* [What the exercise asks]
Do the three statements below agree with the article on the mutant plastic-eating enzyme? Answer yes or no to each, and quote the deciding words from the article.
1. The enzyme was first found in a compost heap.
2. The research paper unveiling the improved enzyme appeared in the journal Science.
3. The United Nations estimates that about half of the plastics produced since the 1950s ended up in a landfill or the natural environment.

Mutant enzyme could break down plastic bottles for recycling in hours, scientists say
Scientists say they’ve “engineered” a mutant bacterial enzyme that can easily break down plastic bottles for recycling in a matter of hours.
Originally discovered in a compost heap by researchers in 2012, the enzyme reduces the bottles to their initial chemical building blocks which are then recycled to make brand new bottles.
The new and improved enzyme was unveiled in a research paper published Wednesday in the journal Nature.
The team behind the development claimed that even though enzymes of the same kind have been manufactured before, none have come close to the same effectiveness as theirs in terms of being able to degrade plastic bottles.
The researchers, which were comprised of scientists from France-based “green chemistry” company Carbios and the Université de Toulouse, discovered that the improved enzyme breaks down 90 per cent of plastic bottles within a span of 10 hours — a significant increase from the initial enzyme degradation of just one per cent after several weeks.
“This highly efficient, optimized enzyme outperforms all PET hydrolases reported so far,” the researchers stated in the paper.
Polyethylene terephthalate (PET) is the most-used polymer in the creation of bottles, polyester clothing fibres and food containers. The material can take hundreds of years to break down in the environment.
According to the United Nations, as much as 300 million tonnes of plastic waste is created every year, as of 2018. They also estimate that since the 1950s, more than eight billion tonnes of plastic have been produced worldwide — with about 60 per cent of those plastics ending up in either a landfill or the natural environment.

* [Extracted entries]
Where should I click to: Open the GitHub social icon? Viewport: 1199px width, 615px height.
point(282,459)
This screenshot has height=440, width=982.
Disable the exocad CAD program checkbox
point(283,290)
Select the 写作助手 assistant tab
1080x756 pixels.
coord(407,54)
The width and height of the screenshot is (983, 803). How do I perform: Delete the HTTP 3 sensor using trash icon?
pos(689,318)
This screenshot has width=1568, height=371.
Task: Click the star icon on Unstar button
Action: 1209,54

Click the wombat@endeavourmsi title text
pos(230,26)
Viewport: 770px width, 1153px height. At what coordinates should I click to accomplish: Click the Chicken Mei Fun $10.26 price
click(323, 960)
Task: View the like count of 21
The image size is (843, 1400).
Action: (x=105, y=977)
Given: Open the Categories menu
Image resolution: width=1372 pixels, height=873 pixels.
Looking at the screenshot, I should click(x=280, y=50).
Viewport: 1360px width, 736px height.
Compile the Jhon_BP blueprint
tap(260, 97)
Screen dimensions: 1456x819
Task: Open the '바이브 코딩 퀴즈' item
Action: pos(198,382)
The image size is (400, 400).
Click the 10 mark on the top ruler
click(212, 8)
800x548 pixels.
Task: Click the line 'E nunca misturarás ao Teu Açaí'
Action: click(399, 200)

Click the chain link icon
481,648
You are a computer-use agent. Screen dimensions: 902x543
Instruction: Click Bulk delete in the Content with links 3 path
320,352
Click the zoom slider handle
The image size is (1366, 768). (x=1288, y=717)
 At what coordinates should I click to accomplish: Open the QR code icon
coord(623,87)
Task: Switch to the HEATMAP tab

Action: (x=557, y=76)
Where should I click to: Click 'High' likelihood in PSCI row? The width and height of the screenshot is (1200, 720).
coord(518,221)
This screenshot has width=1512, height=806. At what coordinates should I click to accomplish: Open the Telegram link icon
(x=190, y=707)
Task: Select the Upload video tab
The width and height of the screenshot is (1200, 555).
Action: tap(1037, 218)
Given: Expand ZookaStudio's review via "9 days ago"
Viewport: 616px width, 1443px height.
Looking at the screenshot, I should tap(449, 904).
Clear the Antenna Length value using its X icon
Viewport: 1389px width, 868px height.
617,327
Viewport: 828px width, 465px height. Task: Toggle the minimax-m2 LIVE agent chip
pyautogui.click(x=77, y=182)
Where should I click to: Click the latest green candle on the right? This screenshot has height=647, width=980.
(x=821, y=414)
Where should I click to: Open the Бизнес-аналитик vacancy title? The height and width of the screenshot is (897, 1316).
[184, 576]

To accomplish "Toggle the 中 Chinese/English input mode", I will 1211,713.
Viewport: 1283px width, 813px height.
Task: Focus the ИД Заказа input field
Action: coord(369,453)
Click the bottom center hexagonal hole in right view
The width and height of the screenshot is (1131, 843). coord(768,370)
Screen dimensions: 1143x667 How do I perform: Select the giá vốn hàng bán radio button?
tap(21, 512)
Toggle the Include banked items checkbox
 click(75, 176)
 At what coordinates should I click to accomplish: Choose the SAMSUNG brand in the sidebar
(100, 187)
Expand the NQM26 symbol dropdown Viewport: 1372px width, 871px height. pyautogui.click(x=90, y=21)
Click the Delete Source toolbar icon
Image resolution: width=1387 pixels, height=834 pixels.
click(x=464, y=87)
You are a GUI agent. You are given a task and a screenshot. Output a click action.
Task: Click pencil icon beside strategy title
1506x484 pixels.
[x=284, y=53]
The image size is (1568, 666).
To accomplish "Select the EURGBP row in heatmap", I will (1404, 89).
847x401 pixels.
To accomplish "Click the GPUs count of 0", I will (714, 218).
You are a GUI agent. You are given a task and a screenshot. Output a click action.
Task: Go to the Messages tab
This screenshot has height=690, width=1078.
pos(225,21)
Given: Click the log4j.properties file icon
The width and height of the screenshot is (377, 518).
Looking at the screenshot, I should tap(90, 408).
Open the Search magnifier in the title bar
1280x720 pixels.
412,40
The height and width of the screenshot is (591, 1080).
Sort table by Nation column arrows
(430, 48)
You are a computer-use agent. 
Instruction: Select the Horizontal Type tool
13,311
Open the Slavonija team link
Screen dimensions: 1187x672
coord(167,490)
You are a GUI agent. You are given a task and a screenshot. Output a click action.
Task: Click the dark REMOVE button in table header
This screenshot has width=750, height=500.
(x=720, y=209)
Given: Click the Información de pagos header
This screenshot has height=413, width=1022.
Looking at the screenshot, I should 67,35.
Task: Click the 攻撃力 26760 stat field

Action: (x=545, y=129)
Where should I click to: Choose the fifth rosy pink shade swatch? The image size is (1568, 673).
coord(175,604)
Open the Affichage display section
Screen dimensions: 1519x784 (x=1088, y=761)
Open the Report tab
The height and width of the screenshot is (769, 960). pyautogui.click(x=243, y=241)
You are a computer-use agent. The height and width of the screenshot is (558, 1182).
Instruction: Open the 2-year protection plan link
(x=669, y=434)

* [Answer to this exercise]
1. Yes: "Originally discovered in a compost heap by researchers in 2012"
2. No: "published Wednesday in the journal Nature"
3. No: "with about 60 per cent of those plastics ending up in either a landfill or the natural environment"